You’ll see here I have a secrets.MAIN_ENVin there, for this to work you need to take your entire .env file contents and turn it into base64, then paste it as a secret into the platform. You can achieve this by running cat .env | base64 -w 0 > env.txt then take the contents of env.txt and put them into your GitHub secrets. This way you’re not storing your .env file in your repository, as mentioned many times.

Then we can verify this worked by checking that the new adfind rule has been applied in Chronicle as seen below.

Updated rule pushed via the workflow

GitHub Actions — Scheduled Push

Another thing I want to accomplish is to push on a schedule (nightly or whenever your team may not be publishing new content, perhaps set a window where no new Pull Requests can be submitted). The purpose of this is to overwrite any changes done within the Chronicle UI, as nobody should be making changes to a rule without going through the approved process.

Let’s say a threat actor (or red team member) gets into your rules and breaks them so they ignore their attacks

Updated rule in Chronicle done outside of the proper channel

With a job running nightly (or as frequently as you may want to) you could help mitigate this; this is also an extreme situation, more than likely you’d just have a content creator making changes to code in the platform.

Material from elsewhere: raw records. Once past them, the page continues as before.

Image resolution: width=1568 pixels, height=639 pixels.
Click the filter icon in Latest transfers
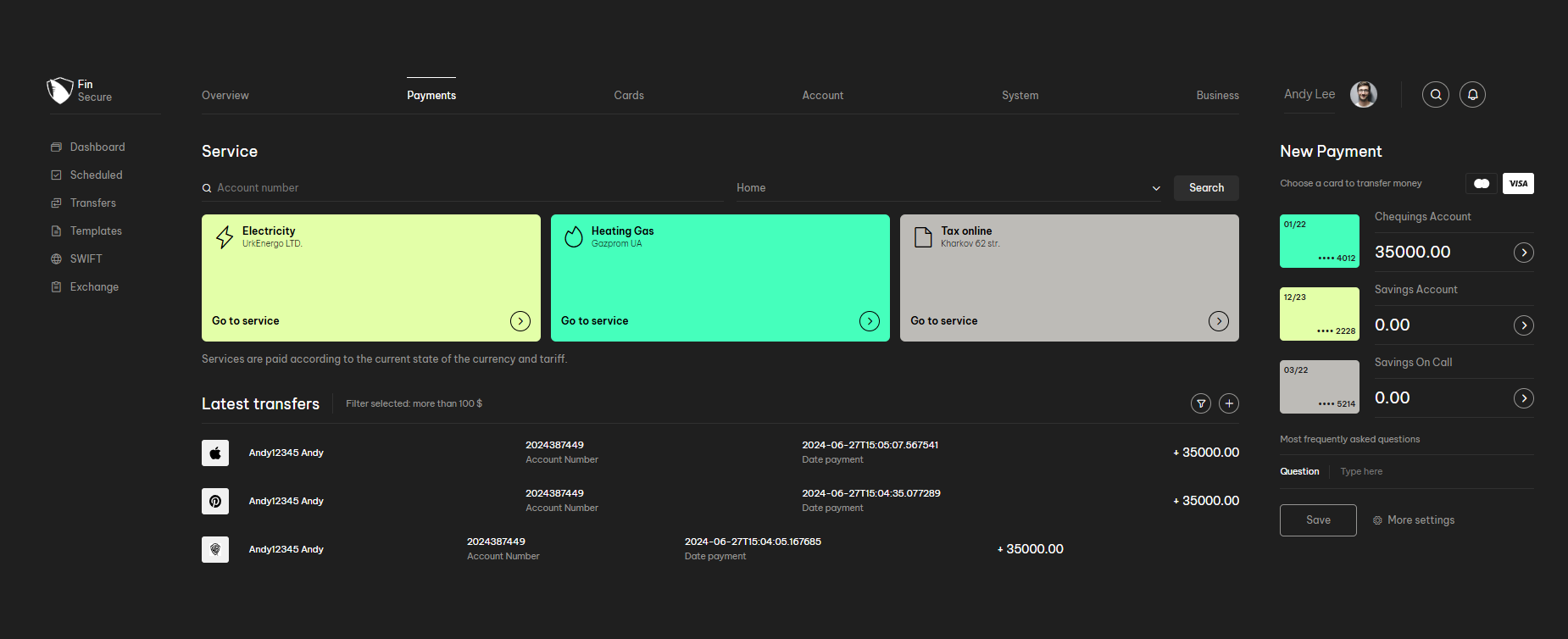(x=1200, y=403)
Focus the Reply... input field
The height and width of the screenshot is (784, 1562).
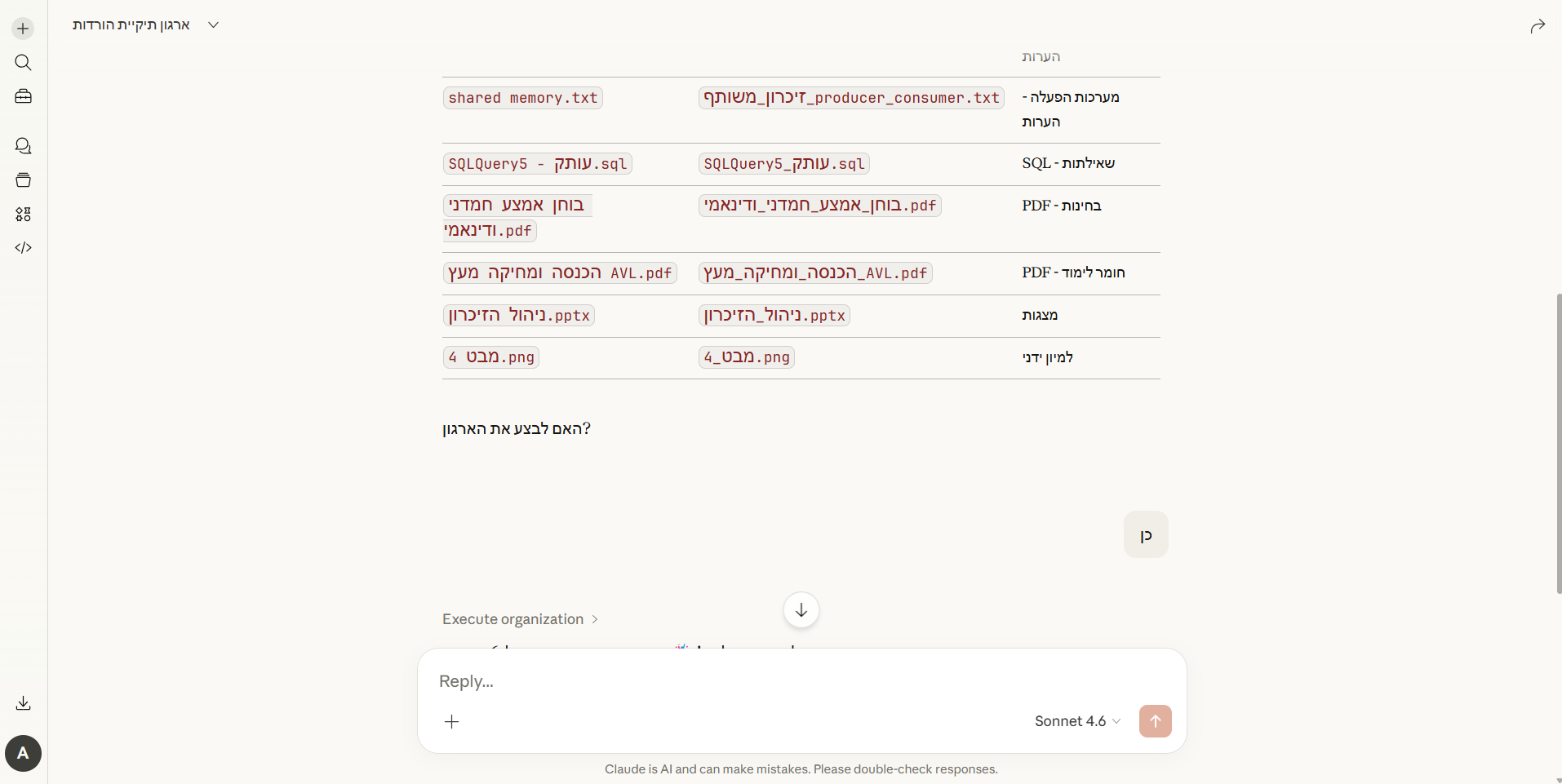coord(800,681)
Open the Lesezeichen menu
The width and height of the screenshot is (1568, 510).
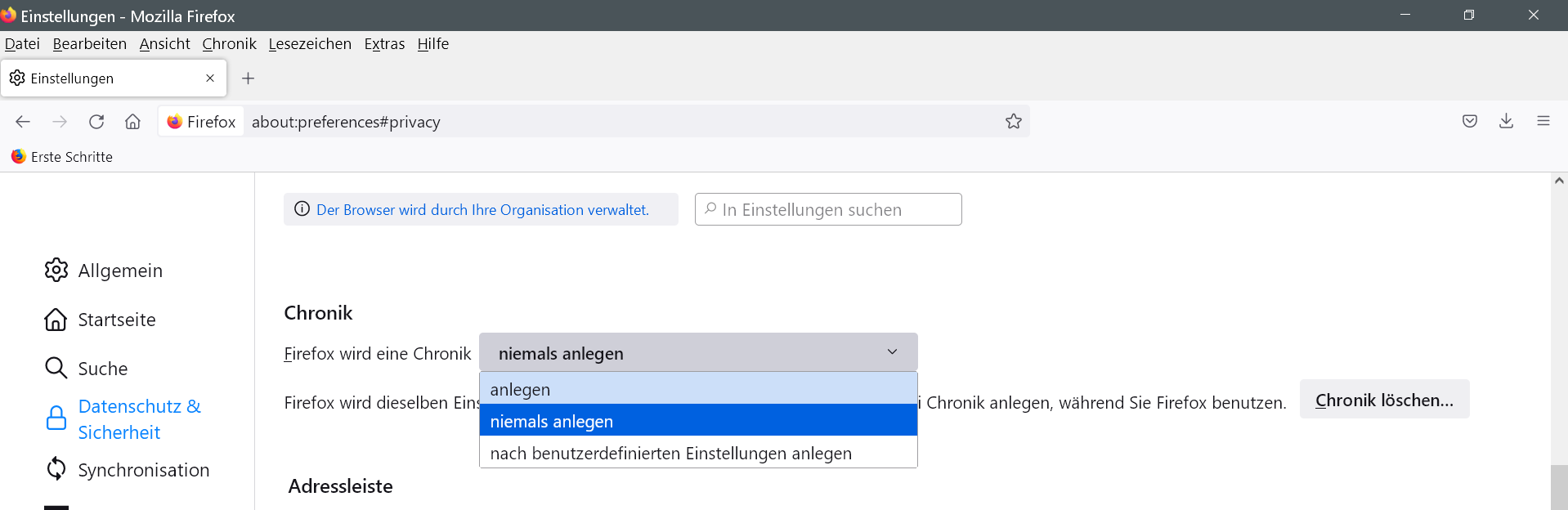[310, 44]
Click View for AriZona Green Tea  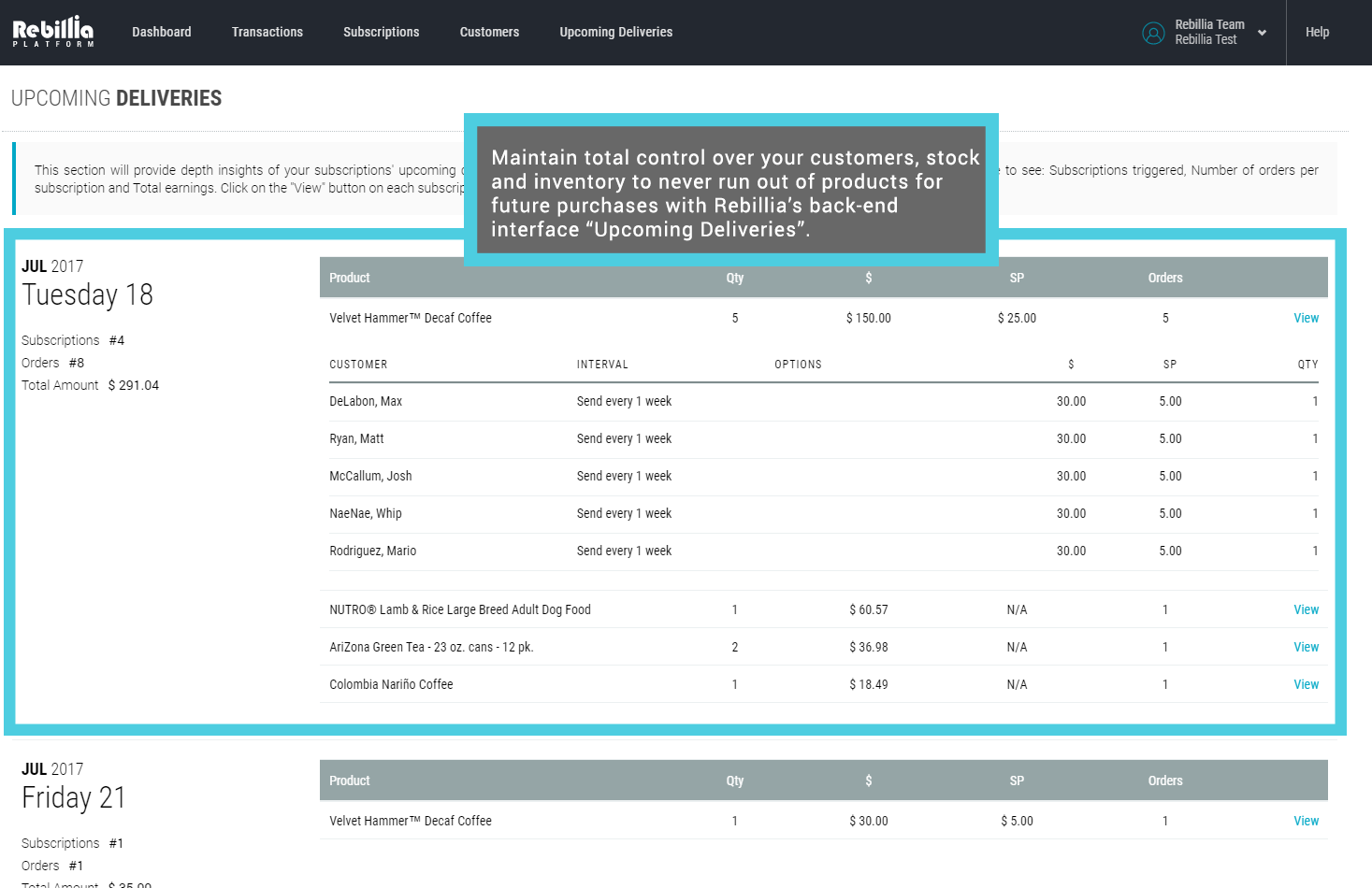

Automated nightly run catching a rule is out of sync from GitHub, so it’s pushing it to overwrite the bad
Rule updated to fix the broken

With this, we can see the rule was identified to be different from the local github repo > Chronicle and it was overwritten to fix it.

Here is the YAML for this (note: the crontab time is in UTC, so make sure you set that properly).

name: Deploy Chronicle Rules (Scheduled)

on:
schedule:
# Run at 12:15AM EST nightly
- cron: '15 17 * * *'

jobs:
build-and-execute:
runs-on: ubuntu-latest

steps:
- uses: actions/checkout@v3

- name: Set up Python
uses: actions/setup-python@v4
with:
python-version: '3.11'

- name: Install dependencies
run: pip install -r requirements.txt

- name: Get environment built
run: echo ${{ secrets.MAIN_ENV }} | base64 --decode > .env

- name: Build the Python script
run: python -m rule_cli --update-remote-rules

What about IDX?

As far as IDX goes, it’s a solid platform to develop in (given it’s mainly a re-skinned VSCode), and the AI can be helpful at times, but it has a very hard time understanding the difference between Yara and Yara-L. Even if you specify it to write a starter rule on Yara-L it often gives it to you in Yara.

You can take code from your current rule and ask it to modify it some way, or add additional paths, etc. but as far as starting from scratch it simply falls flat currently.

IDX not really knowing what to do with Yara-L

As you can see in the screenshot it somewhat understands it, but it mixes the languages consistently.

Whereas, when I want to just update a line of code (I can easily just hand-write it, but wanted to test out the logic from IDX) it works better

First part is correct, but when it puts the entire rule together.. back to Yara

Overall, it’s not bad, and I understand Yara-L is a far newer language so it’ll take some time for it to understand the difference, will be very interesting to see where this goes in the coming months/years.

It does do a pretty decent job of auto recommendations in your code though. As you type it’ll complete ahead for you, and I’ve often found it’ll even write proper Yara-L for those scenarios, maybe when it’s in the code itself it realizes its Yara-L instead of regular Yara.

It did help me write the workflows for GitHub though, as I had never written a basic one for python deployments. Like most of these platforms, the things it knows well it can help with really easily, but the stuff it’s not sure about it just kind of mixes up.

Wrap-up

Hopefully this was helpful in trying to setup a workflow exclusively in GitHub and testing out a new tool that is Project IDX. You can easily replace all the steps above with VSCode and run it from your local asset as well, completely up to you!